De la naissance d’un projet imposé au piège du « Gros pion »
Née de la volonté unilatérale de Laurent Wauquiez et Renaud Muselier pour servir des ambitions personnelles, la candidature française a profité du retrait des autres nations hostiles au risque financier pour rafler la mise sans le consentement des populations locales. Pour incarner ces Jeux, les instances politiques ont délibérément écarté des profils de véritables dirigeants au profit d’Edgar Grospiron, perçu comme un « Gros pion » idéal : une figure médiatique et malléable censée ne rien commander. Cependant, rattrapé par des affaires personnelles et l’ombre de la débâcle d’Annecy 2018, ce président a voulu régner en maître sur un projet de deux milliards d’euros, défiant les tutelles qui l’avaient installé.
La paralysie opérationnelle et le sacrifice des acteurs du terrain
Ce bras de fer entre un président sans réel pouvoir et des élus locaux arc-boutés sur leurs privilèges a plongé la structure dans une crise profonde, marquée par une vague de démissions et des limogeages coûteux.

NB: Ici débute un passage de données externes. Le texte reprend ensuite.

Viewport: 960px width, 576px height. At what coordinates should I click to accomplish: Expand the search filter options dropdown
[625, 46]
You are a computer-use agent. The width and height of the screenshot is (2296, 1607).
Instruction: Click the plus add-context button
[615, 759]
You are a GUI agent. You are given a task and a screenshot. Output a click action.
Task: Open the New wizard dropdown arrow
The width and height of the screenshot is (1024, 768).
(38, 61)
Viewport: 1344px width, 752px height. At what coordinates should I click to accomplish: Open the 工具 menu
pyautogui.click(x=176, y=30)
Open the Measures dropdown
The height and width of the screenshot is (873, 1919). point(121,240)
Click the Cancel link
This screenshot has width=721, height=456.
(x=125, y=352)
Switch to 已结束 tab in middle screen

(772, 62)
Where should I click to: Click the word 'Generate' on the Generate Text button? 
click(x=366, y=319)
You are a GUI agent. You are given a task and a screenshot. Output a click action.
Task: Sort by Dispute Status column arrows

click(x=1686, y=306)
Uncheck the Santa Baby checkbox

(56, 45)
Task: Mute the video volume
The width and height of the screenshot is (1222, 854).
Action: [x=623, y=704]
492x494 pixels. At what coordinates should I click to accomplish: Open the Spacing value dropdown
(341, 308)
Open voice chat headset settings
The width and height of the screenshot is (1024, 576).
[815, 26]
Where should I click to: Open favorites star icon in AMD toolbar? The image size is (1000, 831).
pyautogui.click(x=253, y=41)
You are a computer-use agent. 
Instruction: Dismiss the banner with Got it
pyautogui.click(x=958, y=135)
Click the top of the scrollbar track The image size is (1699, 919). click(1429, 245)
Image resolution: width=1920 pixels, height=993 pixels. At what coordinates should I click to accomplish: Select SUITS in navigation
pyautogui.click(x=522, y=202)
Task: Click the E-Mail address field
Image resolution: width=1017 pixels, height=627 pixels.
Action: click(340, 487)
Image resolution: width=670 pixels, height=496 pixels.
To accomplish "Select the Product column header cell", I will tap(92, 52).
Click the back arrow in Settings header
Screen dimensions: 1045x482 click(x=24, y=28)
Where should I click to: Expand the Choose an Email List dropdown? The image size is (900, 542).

Les arbitrages territoriaux arbitraires, à l’image de l’éviction de Méribel qui a directement causé le retrait historique du combiné nordique par le CIO, illustrent les dérives d’une gestion totalement déconnectée. Alors que le système s’apprête à remplacer son pion par une nouvelle médaille olympique d’apparat, le projet s’avance vers des Jeux imposés, financés dans l’opacité par le contribuable et rejetés par la réalité du terrain.